Furono invece i gialloblù a trovare l’alchimia giusta per andare ad aggiudicarsi uno scudetto impensabile, costruito sulle parate sghembe di Claudio Garella, le potenti discese sulla fascia sinistra dell’ex decatleta tedesco Briegel, le geometrie ragionate di Antonio Di Gennaro, i gol di Galderisi ed Elkjaer. Un vero gruppo gestito col buon senso e i sani valori di un tempo di cui si faceva interprete Osvaldo Bagnoli, il mago della Bovisa, incapace di grandi discorsi ma conoscitore di calcio e di uomini come pochi altri. E la Juventus di Platini? Appena sesta, concentrata per tutta la stagione quasi esclusivamente sulla finale di Coppa dei Campioni che si tradusse nella drammatica partita contro il Liverpool dell’Heysel. E la Roma vice campione d’Europa e d’Italia? Due punti indietro ai bianconeri, alle prese con un’annata interlocutoria nella quale cominciò non senza traumi a confrontarsi con una nuova identità che prescindesse da figure cattedratiche del calibro di Liedholm, Di Bartolomei e Falcao.

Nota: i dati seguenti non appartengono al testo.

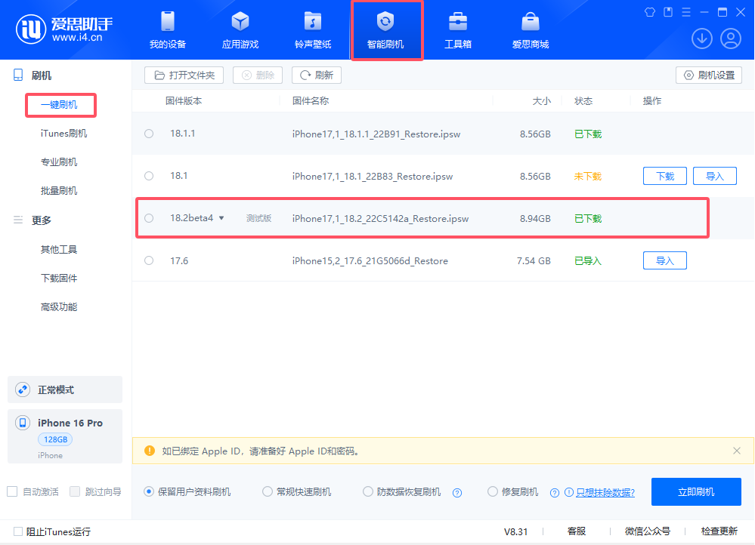Image resolution: width=755 pixels, height=545 pixels.
Task: Open the user account profile icon
Action: [x=730, y=38]
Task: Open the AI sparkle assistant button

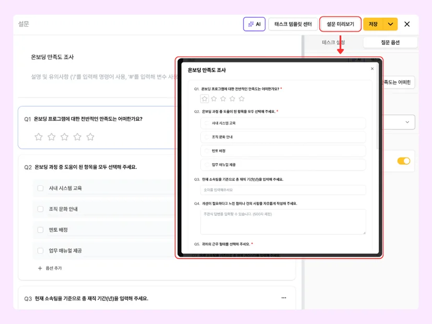Action: 254,24
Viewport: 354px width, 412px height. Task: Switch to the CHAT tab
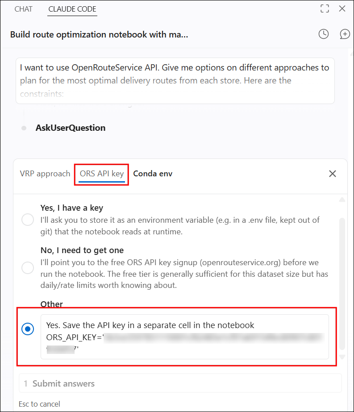(x=23, y=9)
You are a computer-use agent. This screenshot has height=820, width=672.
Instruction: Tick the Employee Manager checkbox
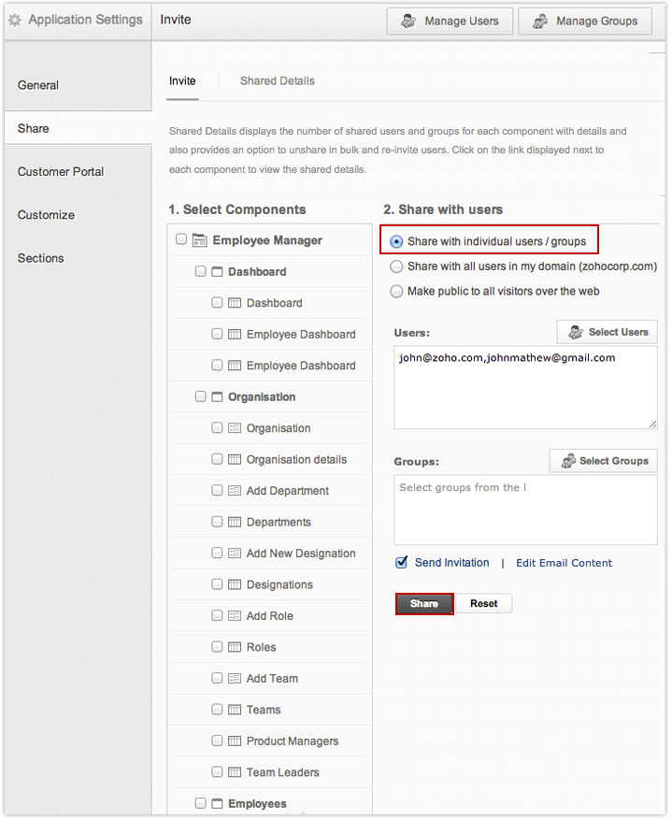pos(181,240)
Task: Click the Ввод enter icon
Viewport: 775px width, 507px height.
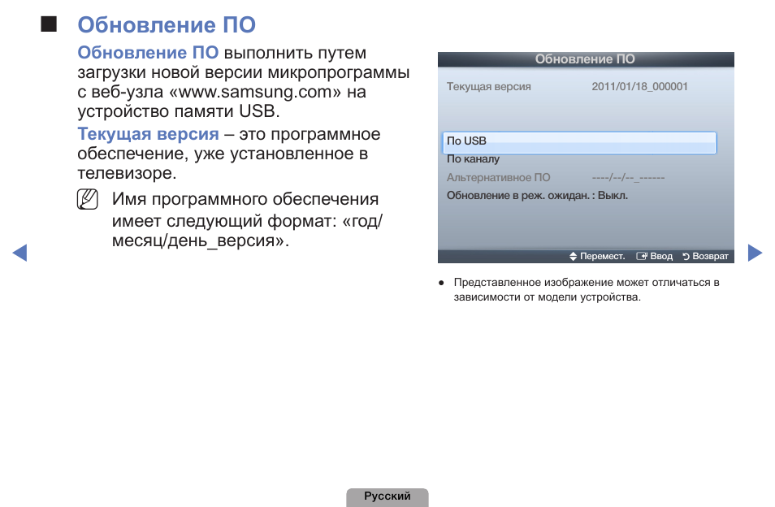Action: [x=641, y=255]
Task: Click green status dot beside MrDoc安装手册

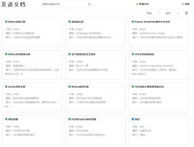Action: click(6, 22)
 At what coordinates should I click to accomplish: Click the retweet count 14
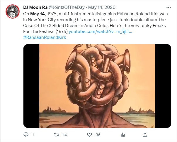click(x=65, y=135)
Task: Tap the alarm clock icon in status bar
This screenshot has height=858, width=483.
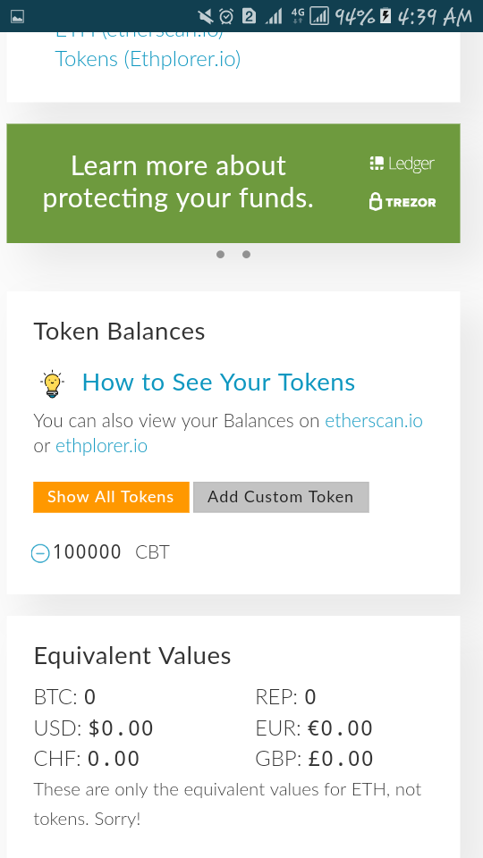Action: (x=225, y=16)
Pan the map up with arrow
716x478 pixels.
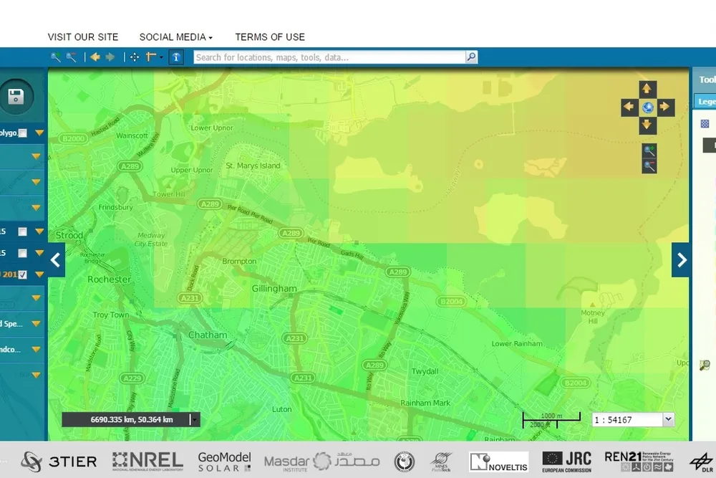(647, 89)
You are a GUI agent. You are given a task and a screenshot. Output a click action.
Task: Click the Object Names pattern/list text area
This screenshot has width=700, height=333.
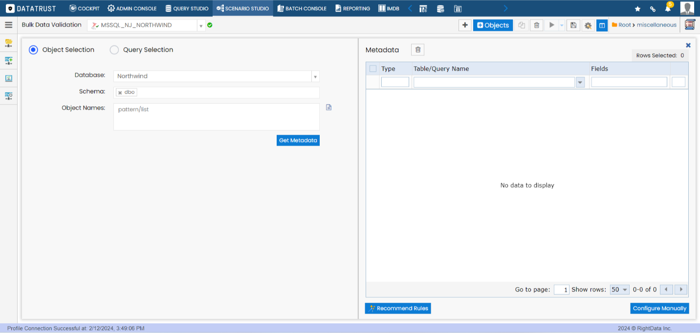pyautogui.click(x=216, y=117)
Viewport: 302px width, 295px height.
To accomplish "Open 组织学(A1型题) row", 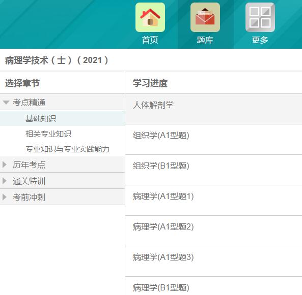I will coord(213,140).
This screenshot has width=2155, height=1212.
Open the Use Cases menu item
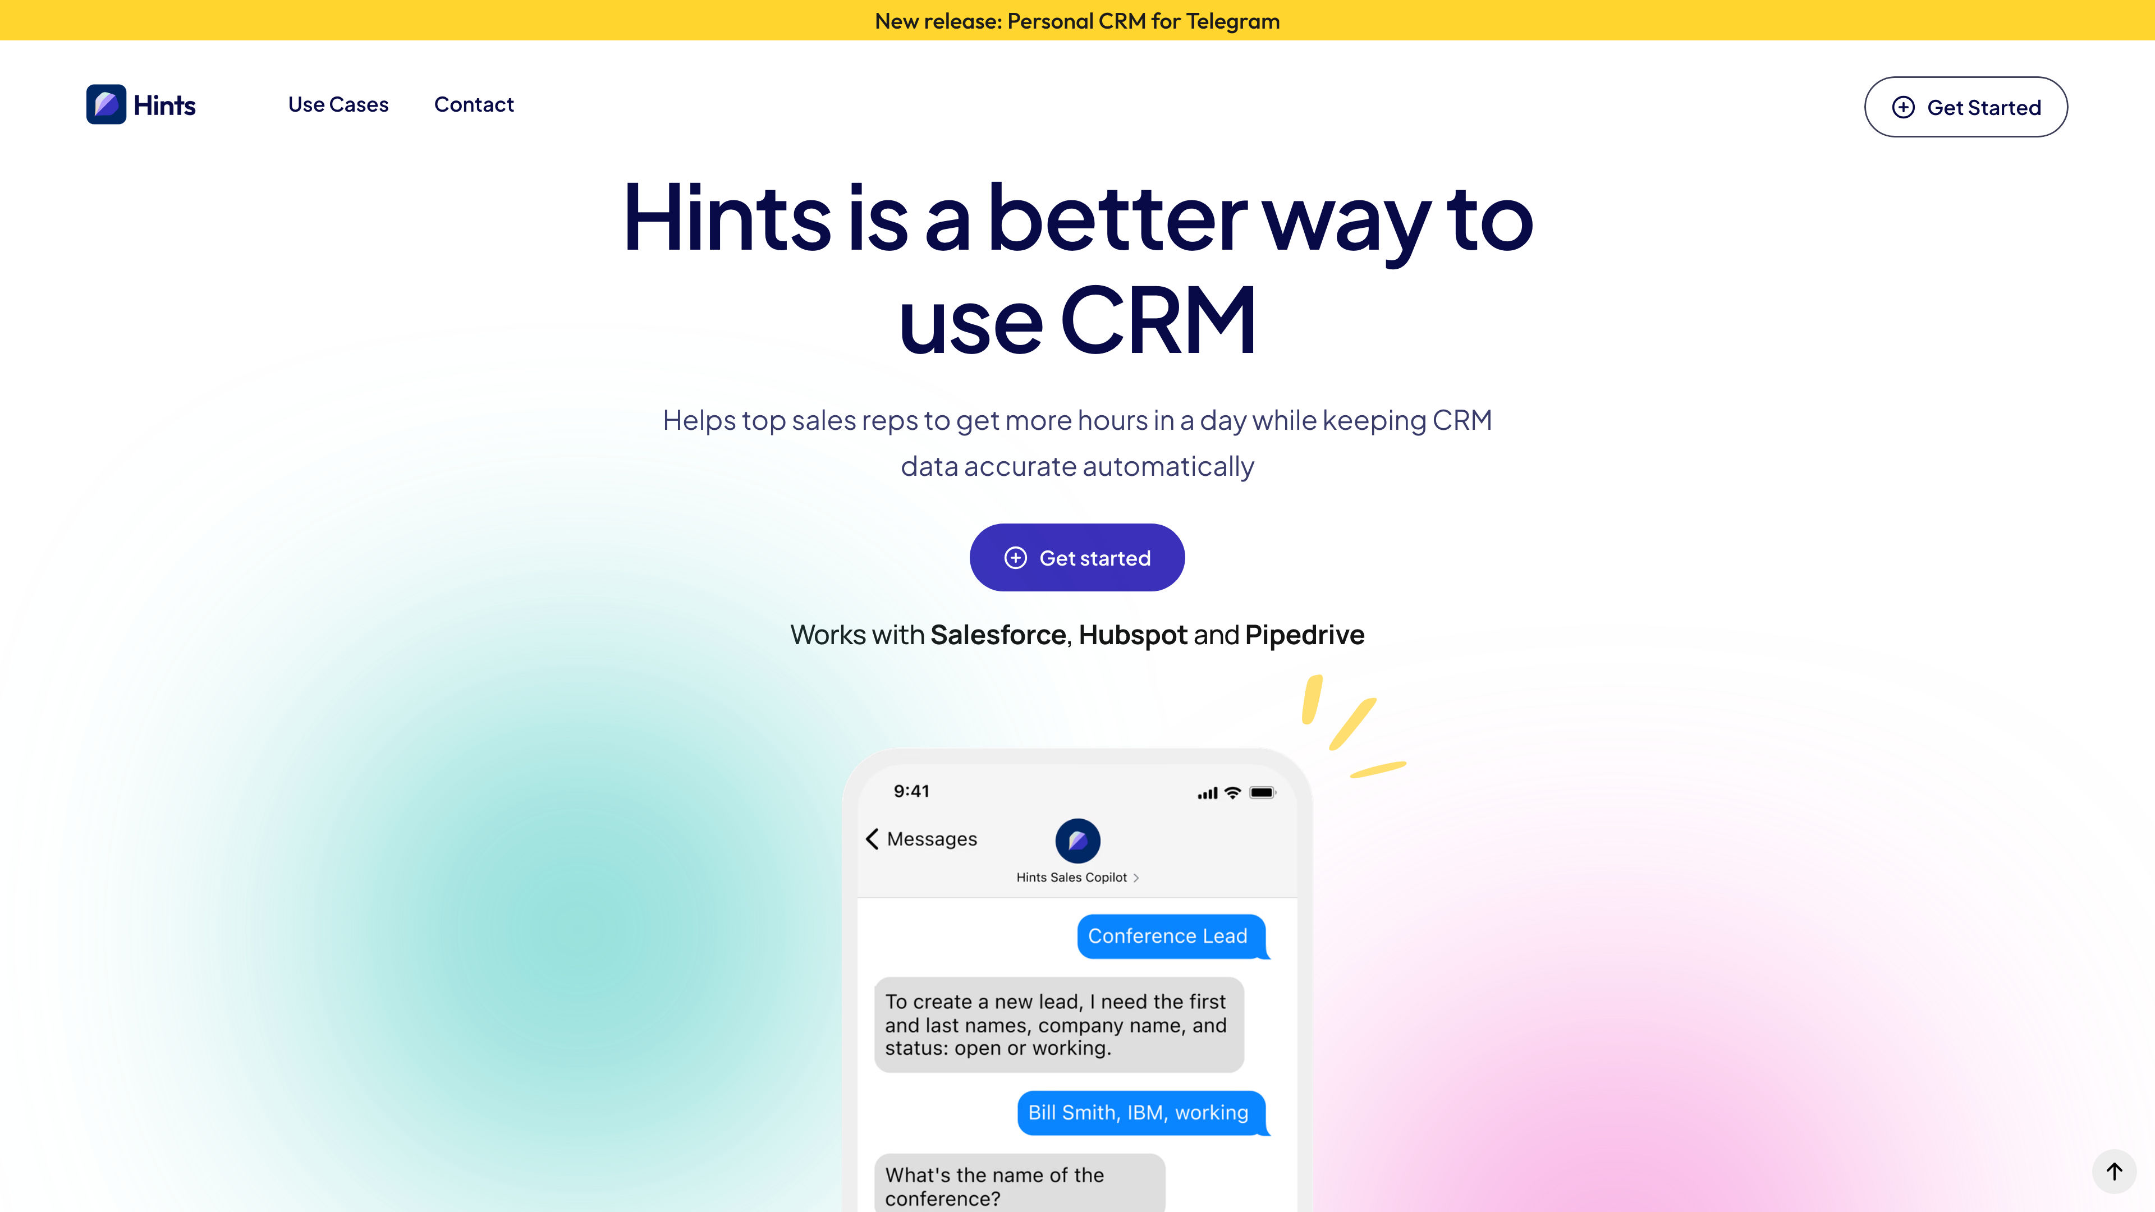click(x=337, y=104)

Altri tempi, altro calcio: meno organizzato, frenetico e compulsivo di quello attuale, nel quale gli spazi riservati a sorprese e improvvisazione sono compressi al lumicino. Quel lumicino che oggi è la speranza di non vedere il campionato già virtualmente assegnato durante le feste di Natale: che vinca il migliore, possibilmente all’ultima giornata.